Biomechanical stability afforded by unilateral vs. bilateral pedicle screw fixation with and with out interbody assist utilizing lateral lumbar interbody fusion.
World Neurosurg. 2018 Feb 17;:
Authors: Godzik J, Martinez-Del-Campo E, Newcomb AGUS, Reis MT, Perez-Orribo L, Whiting AC, Singh V, Kelly BP, Crawford NR
OBJECTIVE: To find out the steadiness of fusion constructs with unilateral pedicle screw (UPS) or bilateral pedicle screw (BPS) fixation with and with out an interbody implant utilizing the lateral lumbar interbody (LLIF) strategy.
METHODS: Customary nondestructive flexibility checks have been carried out on 13 cadaveric lumbar specimens to evaluate spinal stability of intact specimens and 5 configurations of posterior and interbody instrumentation. Spinal stability was decided as imply vary of movement in flexion-extension, lateral bending, and axial rotation. Nonpaired comparisons have been made for these 6 situations: (1) intact; (2) unilateral interbody utilizing LLIF strategy (LLIF assemble); (three) unilateral interbody+unilateral pedicle screws (UPS) utilizing LLIF strategy (LLIF+UPS); four) unilateral interbody+bilateral pedicle screws (BPS) utilizing LLIF strategy (LLIF+BPS) (5) UPS alone; and (6) BPS alone.

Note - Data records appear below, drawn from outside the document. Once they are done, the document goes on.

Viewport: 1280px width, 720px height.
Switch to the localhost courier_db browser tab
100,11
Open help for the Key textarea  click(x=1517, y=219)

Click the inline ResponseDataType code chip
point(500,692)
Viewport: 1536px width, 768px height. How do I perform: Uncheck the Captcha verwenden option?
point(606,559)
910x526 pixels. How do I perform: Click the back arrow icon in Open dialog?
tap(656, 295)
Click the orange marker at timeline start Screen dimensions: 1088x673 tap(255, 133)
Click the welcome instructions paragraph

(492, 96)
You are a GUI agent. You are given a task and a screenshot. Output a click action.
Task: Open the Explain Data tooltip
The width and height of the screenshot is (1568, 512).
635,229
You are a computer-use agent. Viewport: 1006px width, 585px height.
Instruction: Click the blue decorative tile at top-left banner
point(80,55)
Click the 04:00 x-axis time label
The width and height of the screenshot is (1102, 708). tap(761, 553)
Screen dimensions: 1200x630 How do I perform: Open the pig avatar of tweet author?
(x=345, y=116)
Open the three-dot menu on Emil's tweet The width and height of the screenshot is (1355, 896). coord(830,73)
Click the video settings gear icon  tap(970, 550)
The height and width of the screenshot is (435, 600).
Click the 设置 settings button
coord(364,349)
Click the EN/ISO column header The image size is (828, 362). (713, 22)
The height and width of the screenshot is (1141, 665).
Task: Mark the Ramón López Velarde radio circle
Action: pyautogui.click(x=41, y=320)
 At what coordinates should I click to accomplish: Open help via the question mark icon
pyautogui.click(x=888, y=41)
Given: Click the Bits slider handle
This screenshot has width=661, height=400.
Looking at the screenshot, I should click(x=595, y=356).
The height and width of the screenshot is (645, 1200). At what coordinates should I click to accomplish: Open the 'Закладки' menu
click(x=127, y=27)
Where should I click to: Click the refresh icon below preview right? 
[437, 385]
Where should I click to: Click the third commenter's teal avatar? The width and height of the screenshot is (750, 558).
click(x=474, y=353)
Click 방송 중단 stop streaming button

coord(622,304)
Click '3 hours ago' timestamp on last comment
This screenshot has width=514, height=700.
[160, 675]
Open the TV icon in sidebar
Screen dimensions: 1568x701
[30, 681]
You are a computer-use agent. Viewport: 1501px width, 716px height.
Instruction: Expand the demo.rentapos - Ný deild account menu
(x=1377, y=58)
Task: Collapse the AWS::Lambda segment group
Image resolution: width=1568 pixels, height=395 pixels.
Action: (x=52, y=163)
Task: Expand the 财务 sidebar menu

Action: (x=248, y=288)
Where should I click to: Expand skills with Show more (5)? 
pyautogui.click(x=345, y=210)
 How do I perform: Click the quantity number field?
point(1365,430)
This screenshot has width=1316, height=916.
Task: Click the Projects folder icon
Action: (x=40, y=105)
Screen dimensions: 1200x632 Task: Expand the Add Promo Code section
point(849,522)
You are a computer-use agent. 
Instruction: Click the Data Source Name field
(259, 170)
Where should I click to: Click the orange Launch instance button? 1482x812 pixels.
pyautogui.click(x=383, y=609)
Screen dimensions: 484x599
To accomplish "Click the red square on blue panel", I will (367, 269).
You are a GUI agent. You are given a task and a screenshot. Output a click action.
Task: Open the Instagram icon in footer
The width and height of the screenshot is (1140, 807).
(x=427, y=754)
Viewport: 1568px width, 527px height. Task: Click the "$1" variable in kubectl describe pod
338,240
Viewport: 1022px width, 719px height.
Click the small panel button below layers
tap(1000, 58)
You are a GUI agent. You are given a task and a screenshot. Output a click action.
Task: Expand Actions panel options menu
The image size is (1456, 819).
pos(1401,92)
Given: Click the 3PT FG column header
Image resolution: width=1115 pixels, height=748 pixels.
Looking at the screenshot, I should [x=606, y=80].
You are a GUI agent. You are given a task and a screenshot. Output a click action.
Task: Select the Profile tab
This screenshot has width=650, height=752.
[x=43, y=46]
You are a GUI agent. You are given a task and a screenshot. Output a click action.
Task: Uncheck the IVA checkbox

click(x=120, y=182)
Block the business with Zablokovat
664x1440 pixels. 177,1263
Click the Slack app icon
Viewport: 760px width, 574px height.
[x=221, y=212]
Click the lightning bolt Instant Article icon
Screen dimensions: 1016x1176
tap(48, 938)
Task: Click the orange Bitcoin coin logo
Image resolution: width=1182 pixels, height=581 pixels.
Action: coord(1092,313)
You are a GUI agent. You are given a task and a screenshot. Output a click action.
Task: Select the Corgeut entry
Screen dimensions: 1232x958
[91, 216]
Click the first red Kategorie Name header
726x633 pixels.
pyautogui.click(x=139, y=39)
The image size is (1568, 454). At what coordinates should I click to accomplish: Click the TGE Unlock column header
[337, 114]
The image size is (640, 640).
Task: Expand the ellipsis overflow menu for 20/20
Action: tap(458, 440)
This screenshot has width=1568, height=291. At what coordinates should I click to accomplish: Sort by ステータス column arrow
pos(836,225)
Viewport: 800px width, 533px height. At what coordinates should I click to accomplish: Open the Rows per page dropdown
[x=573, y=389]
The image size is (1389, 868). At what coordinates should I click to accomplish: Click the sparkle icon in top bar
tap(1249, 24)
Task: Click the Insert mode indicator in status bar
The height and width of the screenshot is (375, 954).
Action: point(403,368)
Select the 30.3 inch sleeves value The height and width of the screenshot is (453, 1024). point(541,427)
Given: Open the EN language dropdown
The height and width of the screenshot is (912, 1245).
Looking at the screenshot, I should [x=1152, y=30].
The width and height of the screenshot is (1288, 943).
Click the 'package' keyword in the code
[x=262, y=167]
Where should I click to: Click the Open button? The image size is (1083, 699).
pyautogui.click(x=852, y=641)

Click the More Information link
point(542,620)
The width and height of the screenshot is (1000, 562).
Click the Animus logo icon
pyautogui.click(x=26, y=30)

RESULTS: UPS and BPS, with and with out interbody assist, considerably diminished vary of movement throughout nearly all of instructions of loading. BPS alone offered better stability than UPS alone and LLIF alone in all instructions of movement besides axial rotation. With interbody assist, there was no vital distinction in stability between BPS and UPS throughout all motion instructions.
CONCLUSIONS: These biomechanical outcomes recommend that fixation within the lumbar backbone with an interbody assist utilizing a LLIF strategy with UPS is a promising various to BPS. Though BPS gives better instant stability in comparison with UPS, within the presence of a lateral interbody implant, UPS and BPS present equal stability. Moreover, LLIF doesn’t seem to contribute considerably to instant stability when BPS is used.